Parlant de l’ironie de son métier de producteur, Steve Albini disait qu’à forcer d’écouter des albums des centaines de fois, même les chef d’oeuvres devenaient lassants. Une des rares exceptions qu’il citait était le premier album de Nina Nastasia, Dogs, sorti en 1999, disque mythique que John Peel a également aidé à faire connaître sur les ondes. Depuis, trois albums ont suivi, et le talent de l’Américaine ne s’est jamais démenti, même si le succès n’a pas vraiment suivi.
Nina Nastasia a le sens de la mesure, l’équilibre des chansons est remarquable - une guitare acoustique servant d’ossature aux chansons, quelques notes de piano, de violoncelle ou de violon, et le tableau est esquissé en quelques coups de pinceau. L’auditeur ressent la profondeur du son, chaque note respire et remplit l’espace. La batterie de Jim White, tout en subtilité, fait trembler les enceintes juste ce qu’il faut, ou se fait plus menaçante si besoin est. Les cordes grinçantes de "Jim’s Room" évoquent les limbes du souvenir revenu à la surface. Surgies de nulle part, les quelques lignes de piano de "Bird of Cuzco" et "Lee" terrassent l’auditeur par leur beauté triste, par leur à-propos. Les instrumentations classiques de ce dernier vont jusqu’à évoquer un groupe comme Rachel’s.

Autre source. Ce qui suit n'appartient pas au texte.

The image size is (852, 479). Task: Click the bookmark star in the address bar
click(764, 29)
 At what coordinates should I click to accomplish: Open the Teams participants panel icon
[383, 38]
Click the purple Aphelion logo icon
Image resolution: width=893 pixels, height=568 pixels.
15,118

Sous-jacente, il y a toujours une noirceur extrême, une inquiétude sourde pas toujours identifiable - la voix de Nina Nastasia peut glacer l’auditeur comme l’émouvoir. On Leaving fait la part belle aux souvenirs d’enfance, aux pertes et aux désillusions qui vont avec le temps qui passe. Ces thèmes sont la raison d’être de l’album, autant dire qu’il est empreint d’une grande tristesse. Mais le propos reste toujours sobre, Nina Nastasia préférant attaquer les sujets graves de biais, en partant de souvenirs, d’objets ou de bruits symboliques, comme sur "Treehouse Song" - (« And I never came down from the roof / I awoke and you had flown / Just an impression of you next to me / And the terrible sound of the clapping of leaves »).
On peut regretter la brièveté de On Leaving, mais en à peine plus de 30 minutes, Nina Nastasia réussit à brosser 12 tableaux variés sur un même thème, démontrant une belle maîtrise tant musicalement qu’au niveau de l’écriture. L’air de rien, On Leaving est tout simplement impressionnant dans son genre.